Preoperative chemosensitivity testing as predictor of treatment benefit in adjuvant stage III colon cancer: Preliminary analysis of the PePiTA study.

Abstract

3610 Background: Although being the standard-of-care for stage III colon cancer, no biomarkers can identify patients (pts) who benefit from adjuvant chemotherapy. In metastatic pts, the lack of metabolic response (mR) in FDG-PET/CT after 1 chemotherapy cycle predicts the absence of treatment benefit. The PePiTA study aims to evaluate if the absence of mR after 1 cycle of pre-operative chemotherapy is predictive of recurrence in non-metastatic colon cancer pts. Herein, we report a preliminary analysis on surgical outcomes, adverse events and mR assessment after 1 cycle of pre-operative chemotherapy after completing the study accrual objective. Methods: Colon cancer pts eligible for curative resection and ECOG ≤1 received 1 cycle of mFOLFOX followed by surgery in this prospective, multicentre, non-randomized trial.
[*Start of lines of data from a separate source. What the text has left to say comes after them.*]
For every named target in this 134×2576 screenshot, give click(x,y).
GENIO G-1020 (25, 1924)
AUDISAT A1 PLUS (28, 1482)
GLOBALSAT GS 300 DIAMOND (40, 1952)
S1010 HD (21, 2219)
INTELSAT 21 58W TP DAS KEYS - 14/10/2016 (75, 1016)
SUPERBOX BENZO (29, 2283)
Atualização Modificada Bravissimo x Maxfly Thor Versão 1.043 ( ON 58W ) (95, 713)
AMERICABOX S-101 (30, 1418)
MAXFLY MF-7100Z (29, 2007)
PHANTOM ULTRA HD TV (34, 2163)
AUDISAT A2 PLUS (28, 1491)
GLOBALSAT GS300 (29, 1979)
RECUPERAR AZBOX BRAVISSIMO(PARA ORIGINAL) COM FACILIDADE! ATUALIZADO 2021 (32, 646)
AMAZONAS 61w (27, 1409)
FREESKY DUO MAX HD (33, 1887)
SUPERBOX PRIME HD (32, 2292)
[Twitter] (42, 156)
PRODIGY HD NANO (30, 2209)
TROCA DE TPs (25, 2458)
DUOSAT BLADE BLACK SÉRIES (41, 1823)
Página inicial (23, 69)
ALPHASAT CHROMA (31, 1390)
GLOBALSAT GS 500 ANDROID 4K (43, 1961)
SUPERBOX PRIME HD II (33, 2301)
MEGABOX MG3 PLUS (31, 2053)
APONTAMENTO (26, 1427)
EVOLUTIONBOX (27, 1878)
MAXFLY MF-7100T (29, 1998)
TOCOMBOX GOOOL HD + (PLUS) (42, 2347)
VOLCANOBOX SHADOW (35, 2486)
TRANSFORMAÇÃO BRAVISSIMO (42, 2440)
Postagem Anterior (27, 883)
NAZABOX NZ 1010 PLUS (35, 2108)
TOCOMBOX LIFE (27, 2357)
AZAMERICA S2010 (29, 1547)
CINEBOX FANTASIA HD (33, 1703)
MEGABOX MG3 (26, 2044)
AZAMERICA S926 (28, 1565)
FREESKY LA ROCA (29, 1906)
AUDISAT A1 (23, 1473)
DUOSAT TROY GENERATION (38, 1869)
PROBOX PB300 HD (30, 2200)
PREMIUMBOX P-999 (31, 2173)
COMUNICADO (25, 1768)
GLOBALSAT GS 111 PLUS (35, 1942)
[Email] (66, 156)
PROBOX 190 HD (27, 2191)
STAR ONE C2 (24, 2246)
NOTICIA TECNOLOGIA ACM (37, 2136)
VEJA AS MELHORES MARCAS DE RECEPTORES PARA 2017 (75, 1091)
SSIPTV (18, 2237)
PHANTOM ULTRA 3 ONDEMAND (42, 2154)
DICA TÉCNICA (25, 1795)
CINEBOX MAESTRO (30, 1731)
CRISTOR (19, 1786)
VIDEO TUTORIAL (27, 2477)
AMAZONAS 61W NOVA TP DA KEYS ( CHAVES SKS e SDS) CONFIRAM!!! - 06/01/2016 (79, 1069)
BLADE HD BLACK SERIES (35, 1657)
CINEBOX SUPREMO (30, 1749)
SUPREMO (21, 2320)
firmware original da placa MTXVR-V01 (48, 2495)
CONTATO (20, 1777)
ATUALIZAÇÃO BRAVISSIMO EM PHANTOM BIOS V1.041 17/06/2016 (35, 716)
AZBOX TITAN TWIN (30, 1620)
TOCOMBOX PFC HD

FDG-PET/CT was performed at baseline and after 1 cycle of mFOLFOX. Adjuvant mFOLFOX was administered for up to 12 cycles for stage III pts, whereas for stage II pts the decision to pursue adjuvant chemotherapy was at investigator’s discretion. A decrease ≥15% in SUVmax after 1 cycle of chemotherapy was defined as mR (EORTC criteria) at central review. Results: mR was assessable on the primary tumor in 204/240 pts (85%). In 11 pts (4.6%), staging was modified by the baseline FDG-PET/CT, which detected metastatic disease or other tumors. Pre-operative mFOLFOX was administered to 218 pts, of which 14 (6%) had a grade ≥3 adverse event. Surgery was performed in 218 pts, with a median delay of 20 days (6 to 59) after chemotherapy. Surgical complications occurred in 28 (13%) pts, however no deaths occurred. The median SUVmax decrease between baseline and 2nd FDG-PET/CT was 24%. A mR was observed in 65.2% of the pts, whereas 34.8% showed no mR, including 3% who had progressive disease. Conclusions: One cycle of pre-operative mFOLFOX followed by a mR assessment has shown to be a feasible and safe strategy, raising interest on the potential of neoadjuvant chemotherapy in colon cancer. The early mR assessment identified pts that may not benefit from chemotherapy and might have a worse prognosis. The substantiation of this hypothesis is expected with the study’s long-term results. Clinical trial information: NCT00994864.